„Für mich ist der kreative Ausdruck meiner Ideen ein wichtiger Zug meiner Persönlichkeit“ – Julia Luftmann, Gründerin juliluft Papeterie

Julia Luftmann

Jetzt darf ich es endlich verraten, was wir am Junggesellinenabschied – den ich für eine Freundin in Bremen organisiert habe – getrieben haben: Wir waren u. a. Teilnehmerinnen eines Handlettering Workshops von Julia Luftmann.

Es war großartigst! Julia hat die drei Stunden für uns ganz liebevoll gestaltet. Wir haben die Stifte geschwungen, viel geschnattert und hier und da etwas Süßes genascht – und möglicherweise auch ein wenig Sekt getrunken. 😉

Zum Dank gibt es ein Interview an dieser Stelle – so wie meine Empfehlung unbedingt mal einen Workshop von Julia zu besuchen! Übrigens handlettert Julia nicht nur, aber lest selbst.

Liebe Julia, wenn man nach Dir im Internet sucht, stößt man zuerst auf Deine handgefertigten Papeterieartikel – Grußkarten, Postkarten, Kunstdrucke. Wie bist Du auf die Idee gekommen Deine juliuft Papeterie zu gründen?

Nach jahrelanger Arbeit in der Werbung, bei der ich meine kreative Seite nur bedingt ausleben konnte, habe ich mich irgendwann entschieden, das zu ändern. Mein Wunsch, Ideen umzusetzen, näher am Endkunden zu sein, Trends aufzuspüren und mein handwerkliches Geschick weiterzuentwickeln war einfach zu groß geworden.

Und nach einigen Monaten des Übens, Probierens und Recherchierens war der Grundstein für juliluft Papeterie gelegt. Ich habe jetzt die ersten Monate viel investiert, vor allem zeitlich, und bin ganz zufrieden mit dem Ergebnis und der Auftragslage. Ich freue mich aber natürlich über jeden neuen Kunden und Follower.

Du vertreibst Deine Produkte online über Etsy und Dawanda. Liegt es daran, dass eigene Shopsysteme einfach zu komplex sind? Das war jedenfalls der Grund für Claudia Zechner von Catmade ausschließlich auf Dawanda ihre Filztierchen zu verkaufen, wie sie mir im vergangenen Jahr im Interview verriet.

Meiner Meinung nach sind Etsy und Dawanda momentan DIE Plattformen, die den Kreativen unter uns Raum und Möglichkeiten bieten, mit vielen Gleichgesinnten in Kontakt zu treten und Produkte „an den Mann“ bzw. wohl meistens eher „an die Frau“ zu bringen. Ein eigenes Shopsystem erschien mir zu aufwändig – die so gesparte Zeit habe ich lieber in Entwurfsarbeit gesteckt.

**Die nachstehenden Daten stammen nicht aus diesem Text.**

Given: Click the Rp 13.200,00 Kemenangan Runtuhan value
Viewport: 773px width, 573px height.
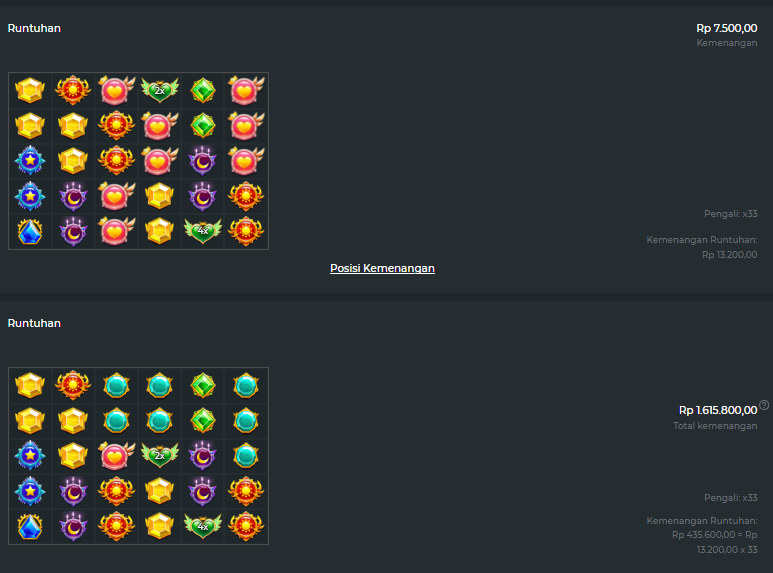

Du verkaufst auf den zwei bekanntesten Online-Marktplätzen für handgemachte Produkte in Deutschland. Wo liegen die Unterschiede der beiden Plattformen?

Das kann ich gar nicht so genau beantworten. Zunächst dachte ich Käufer aus Deutschland würden Dawanda bevorzugen (viele die ich ansprach kannten Etsy gar nicht). Aber meine Käufer sind sowohl aus Deutschland als auch aus anderen Ländern der EU.

Welches Portal funktioniert für Dich besser? Oder anders gefragt: Verkaufst Du mehr Deiner Papeterieartikel über Etsy oder über Dawanda?

Hier kann ich wirklich nur für mich sprechen. Ich habe den Eindruck, dass über Etsy sehr viel mehr passiert – auch wenn ich mir die Besucherzahlen meines Shops so anschaue. Ebenfalls verkaufe ich mehr über Etsy als über Dawanda.

Deine Papeterieartikel verkaufst Du allerdings auch in kleinen ausgewählten Läden in Bremen, Münster und Köln. Wie hast Du die Stores gefunden, die nun u.a. deine Grußkarten verkaufen? Bist Du in die Läden gegangen und hast gesagt “Hey, wollt Ihr nicht meine Produkte bei Euch verkaufen?”

Das ging vor allem über Kontakte, die ich über Freunde habe. Ich habe speziell Läden gesucht, die Wert legen auf „handmade“, besonderes Design und kreative Ideen. Da ich zu den genannten Städten auch persönlich eine Bindung habe, war es nicht so schwierig fündig zu werden.

Und ich muss sagen, dass ich gemerkt habe, dass mir der persönliche Kontakt zu den Ladeninhaberinnen ganz wichtig ist. Da lief es tatsächlich so ab, dass ich mit meinem Mäppchen unterm Arm ins Geschäft gegangen bin und mich und meine Produkte vorgestellt habe. Aber so habe ich die Möglichkeit, in jedem Laden das anzubieten, was besonders gut ins Sortiment passt. Im Conceptstore in Havixbeck verkaufen sich beispielsweise meine gedruckten Karten sehr gut und meine Unikate, die ich teilweise mit der Hand arbeite haben z. B. in Köln bei Papelito ihren Platz gefunden.

Wenn man sich Deine Karten anschaut, fällt einem schnell auf, dass Du ein Faible für Handlettering hast. Auf der “Über-mich”-Seite Deiner Website steht, dass es Deine große Leidenschaft wäre. Wie hast Du diese entdeckt?

Ich habe immer schon sehr gerne gezeichnet, gemalt, gebastelt und gewerkelt. Für mich ist der kreative Ausdruck meiner Ideen ein wichtiger Zug meiner Persönlichkeit und auch und vor allem meines Wohlbefindens. Und nicht zuletzt, mein Beruf als Grafikdesignerin hat eine ausgesprochene Liebe zu Typografie, Buchstaben und Layout geweckt.

Wir beide haben uns bei einem Workshop für Handlettering kennengelernt, den Du in Bremen gegeben hast. Sind solche Kurse was, was Du in der Zukunft verstärkt anbieten möchtest?

Ja, das war eine super Sache! Toll, dass es allen Spaß gemacht hat. Ich hatte schon längere Zeit mit dem Gedanken gespielt, mein Wissen weiterzugeben und Menschen bei der Entdeckung ihrer handwerklichen Kreativität zu begleiten. Und hier spielt ja auch wieder der persönliche Kontakt und das Erkennen von Bedürfnissen eine große Rolle. Ich bin gerade in der Planung für weitere Workshops, nicht unbedingt nur hier in Bremen, sondern auch z.B. in Münster und Umgebung.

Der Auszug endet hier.